──────── DATA SUPPLIED
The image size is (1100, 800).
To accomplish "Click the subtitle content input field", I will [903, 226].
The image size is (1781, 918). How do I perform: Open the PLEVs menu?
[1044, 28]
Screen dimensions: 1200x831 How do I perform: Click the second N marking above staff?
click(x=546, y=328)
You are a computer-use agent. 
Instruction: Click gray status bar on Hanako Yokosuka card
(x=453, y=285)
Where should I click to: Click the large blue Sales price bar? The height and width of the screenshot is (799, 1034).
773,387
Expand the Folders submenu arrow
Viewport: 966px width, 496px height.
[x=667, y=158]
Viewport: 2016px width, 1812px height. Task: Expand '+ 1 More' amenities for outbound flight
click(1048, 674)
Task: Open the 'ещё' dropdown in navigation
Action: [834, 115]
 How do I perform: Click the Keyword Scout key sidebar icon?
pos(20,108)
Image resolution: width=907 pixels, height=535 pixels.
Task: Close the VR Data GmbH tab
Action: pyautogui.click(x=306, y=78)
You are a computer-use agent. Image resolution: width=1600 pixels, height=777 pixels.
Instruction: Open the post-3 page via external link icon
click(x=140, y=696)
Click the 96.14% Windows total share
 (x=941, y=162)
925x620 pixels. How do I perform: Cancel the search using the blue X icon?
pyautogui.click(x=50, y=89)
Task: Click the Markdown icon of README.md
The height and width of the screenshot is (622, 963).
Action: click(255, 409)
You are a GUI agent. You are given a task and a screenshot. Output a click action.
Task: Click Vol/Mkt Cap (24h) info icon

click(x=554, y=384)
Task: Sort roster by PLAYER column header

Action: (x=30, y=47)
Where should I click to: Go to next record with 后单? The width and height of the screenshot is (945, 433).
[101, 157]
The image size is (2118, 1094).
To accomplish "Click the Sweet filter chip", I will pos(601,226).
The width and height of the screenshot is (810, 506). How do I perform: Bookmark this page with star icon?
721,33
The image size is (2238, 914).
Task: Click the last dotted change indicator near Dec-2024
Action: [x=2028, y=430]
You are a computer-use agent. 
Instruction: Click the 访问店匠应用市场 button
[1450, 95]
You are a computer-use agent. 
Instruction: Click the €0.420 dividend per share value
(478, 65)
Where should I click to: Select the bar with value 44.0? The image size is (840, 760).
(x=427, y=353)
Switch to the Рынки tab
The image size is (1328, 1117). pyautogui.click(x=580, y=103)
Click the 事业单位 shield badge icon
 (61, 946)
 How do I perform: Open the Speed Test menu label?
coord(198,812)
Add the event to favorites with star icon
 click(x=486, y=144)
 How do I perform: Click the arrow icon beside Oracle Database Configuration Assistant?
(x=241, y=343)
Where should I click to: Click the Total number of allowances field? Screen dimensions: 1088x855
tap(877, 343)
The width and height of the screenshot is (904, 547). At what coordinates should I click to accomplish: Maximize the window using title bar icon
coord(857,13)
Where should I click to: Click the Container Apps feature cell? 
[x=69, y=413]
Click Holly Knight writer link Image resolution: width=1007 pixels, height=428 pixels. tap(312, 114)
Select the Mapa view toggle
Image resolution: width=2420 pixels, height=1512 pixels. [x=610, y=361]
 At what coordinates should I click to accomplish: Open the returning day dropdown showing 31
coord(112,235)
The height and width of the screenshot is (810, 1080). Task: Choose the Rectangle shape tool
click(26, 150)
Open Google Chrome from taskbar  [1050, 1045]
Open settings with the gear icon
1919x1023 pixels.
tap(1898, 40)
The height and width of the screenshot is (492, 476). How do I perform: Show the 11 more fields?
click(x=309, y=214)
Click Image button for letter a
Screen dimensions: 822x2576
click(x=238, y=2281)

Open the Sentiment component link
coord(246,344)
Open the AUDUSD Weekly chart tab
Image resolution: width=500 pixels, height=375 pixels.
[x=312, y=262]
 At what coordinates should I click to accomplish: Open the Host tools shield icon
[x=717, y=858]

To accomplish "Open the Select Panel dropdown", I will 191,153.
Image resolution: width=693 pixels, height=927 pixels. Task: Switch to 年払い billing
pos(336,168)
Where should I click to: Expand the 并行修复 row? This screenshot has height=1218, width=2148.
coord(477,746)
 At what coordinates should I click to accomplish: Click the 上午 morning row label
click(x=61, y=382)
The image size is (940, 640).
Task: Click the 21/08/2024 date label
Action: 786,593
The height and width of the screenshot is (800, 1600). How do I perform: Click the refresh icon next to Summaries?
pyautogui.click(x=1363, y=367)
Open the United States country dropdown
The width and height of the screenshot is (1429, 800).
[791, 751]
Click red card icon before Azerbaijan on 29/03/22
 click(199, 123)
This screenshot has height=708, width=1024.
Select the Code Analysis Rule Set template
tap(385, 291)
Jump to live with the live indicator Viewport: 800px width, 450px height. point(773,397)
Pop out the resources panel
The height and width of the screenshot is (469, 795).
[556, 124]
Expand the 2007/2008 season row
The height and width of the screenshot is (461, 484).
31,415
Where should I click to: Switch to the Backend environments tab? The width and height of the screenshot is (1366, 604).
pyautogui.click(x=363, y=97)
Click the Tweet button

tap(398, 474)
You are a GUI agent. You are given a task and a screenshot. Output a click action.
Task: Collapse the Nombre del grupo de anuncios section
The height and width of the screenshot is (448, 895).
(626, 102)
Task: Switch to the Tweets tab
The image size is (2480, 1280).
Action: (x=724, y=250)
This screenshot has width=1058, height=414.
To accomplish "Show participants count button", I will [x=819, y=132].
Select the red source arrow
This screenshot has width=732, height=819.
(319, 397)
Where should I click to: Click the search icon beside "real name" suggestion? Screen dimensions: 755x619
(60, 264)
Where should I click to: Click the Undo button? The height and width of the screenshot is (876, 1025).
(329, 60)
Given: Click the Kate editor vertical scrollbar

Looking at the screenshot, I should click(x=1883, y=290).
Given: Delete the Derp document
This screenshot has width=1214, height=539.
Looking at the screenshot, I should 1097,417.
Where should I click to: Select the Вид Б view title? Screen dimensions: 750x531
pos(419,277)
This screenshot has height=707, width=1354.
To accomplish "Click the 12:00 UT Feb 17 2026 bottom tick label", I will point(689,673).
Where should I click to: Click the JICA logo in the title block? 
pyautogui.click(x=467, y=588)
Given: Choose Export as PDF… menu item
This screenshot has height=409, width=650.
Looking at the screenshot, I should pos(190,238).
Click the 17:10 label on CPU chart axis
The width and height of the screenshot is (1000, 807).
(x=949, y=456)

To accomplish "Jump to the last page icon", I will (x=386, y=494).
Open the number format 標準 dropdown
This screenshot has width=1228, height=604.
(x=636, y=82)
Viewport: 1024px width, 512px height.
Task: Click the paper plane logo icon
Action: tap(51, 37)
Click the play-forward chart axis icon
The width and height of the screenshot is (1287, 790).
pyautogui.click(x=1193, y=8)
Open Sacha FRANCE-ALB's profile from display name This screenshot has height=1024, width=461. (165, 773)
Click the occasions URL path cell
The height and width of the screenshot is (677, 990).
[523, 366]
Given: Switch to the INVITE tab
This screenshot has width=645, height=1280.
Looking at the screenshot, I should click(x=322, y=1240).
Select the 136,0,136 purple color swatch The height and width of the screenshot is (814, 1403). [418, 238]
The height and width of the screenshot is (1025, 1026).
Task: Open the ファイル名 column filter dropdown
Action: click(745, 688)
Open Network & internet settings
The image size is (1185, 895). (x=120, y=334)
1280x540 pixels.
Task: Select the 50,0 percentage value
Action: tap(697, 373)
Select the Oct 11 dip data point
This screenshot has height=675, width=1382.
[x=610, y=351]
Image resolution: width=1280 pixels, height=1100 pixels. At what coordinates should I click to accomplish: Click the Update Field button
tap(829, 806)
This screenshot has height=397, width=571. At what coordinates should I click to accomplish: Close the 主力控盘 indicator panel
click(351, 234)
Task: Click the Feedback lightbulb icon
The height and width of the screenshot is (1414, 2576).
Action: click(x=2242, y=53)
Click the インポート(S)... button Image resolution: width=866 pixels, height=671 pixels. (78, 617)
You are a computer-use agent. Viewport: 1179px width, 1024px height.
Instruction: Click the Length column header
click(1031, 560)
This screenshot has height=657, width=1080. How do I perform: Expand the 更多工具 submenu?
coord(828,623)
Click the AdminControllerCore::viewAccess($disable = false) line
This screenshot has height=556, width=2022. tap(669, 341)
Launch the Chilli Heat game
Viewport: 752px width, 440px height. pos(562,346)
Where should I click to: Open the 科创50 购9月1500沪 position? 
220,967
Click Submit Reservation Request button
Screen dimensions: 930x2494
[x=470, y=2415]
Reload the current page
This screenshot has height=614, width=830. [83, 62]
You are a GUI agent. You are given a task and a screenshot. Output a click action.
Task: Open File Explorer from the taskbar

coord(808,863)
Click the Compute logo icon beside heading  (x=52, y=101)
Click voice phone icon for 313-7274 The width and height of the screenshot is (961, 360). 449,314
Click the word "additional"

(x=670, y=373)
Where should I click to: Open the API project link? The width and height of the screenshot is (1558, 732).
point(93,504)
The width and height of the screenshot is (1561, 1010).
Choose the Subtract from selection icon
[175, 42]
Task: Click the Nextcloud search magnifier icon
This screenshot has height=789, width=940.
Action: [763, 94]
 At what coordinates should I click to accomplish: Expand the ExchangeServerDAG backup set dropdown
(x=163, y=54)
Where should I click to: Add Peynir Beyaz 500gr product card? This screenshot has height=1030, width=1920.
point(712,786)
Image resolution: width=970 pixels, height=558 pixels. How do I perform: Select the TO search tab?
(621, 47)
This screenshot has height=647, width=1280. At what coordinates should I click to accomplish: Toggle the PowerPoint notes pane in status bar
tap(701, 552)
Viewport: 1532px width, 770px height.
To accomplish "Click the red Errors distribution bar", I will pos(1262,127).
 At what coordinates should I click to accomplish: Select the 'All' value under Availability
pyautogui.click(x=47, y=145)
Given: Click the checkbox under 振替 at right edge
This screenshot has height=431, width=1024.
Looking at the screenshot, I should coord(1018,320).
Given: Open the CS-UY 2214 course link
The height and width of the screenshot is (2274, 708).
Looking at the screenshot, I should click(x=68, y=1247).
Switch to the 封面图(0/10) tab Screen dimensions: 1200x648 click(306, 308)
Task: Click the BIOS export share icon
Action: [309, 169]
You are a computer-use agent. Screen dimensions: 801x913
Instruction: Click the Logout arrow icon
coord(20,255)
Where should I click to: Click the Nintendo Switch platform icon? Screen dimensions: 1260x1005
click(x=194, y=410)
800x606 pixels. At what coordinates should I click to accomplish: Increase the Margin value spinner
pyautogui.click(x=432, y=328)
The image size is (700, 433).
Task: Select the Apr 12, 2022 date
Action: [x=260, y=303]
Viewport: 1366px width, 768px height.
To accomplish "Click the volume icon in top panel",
────────────────
### WHAT NEEDS TO BE DONE
Copy out, exactly and alone, the lines of the entries above between the ones holding "Task: Collapse the" and "This screenshot has width=1058, height=414.", inclusive.

### EXERCISE RESPONSE
Task: Collapse the Nombre del grupo de anuncios section
The height and width of the screenshot is (448, 895).
(626, 102)
Task: Switch to the Tweets tab
The image size is (2480, 1280).
Action: (x=724, y=250)
This screenshot has width=1058, height=414.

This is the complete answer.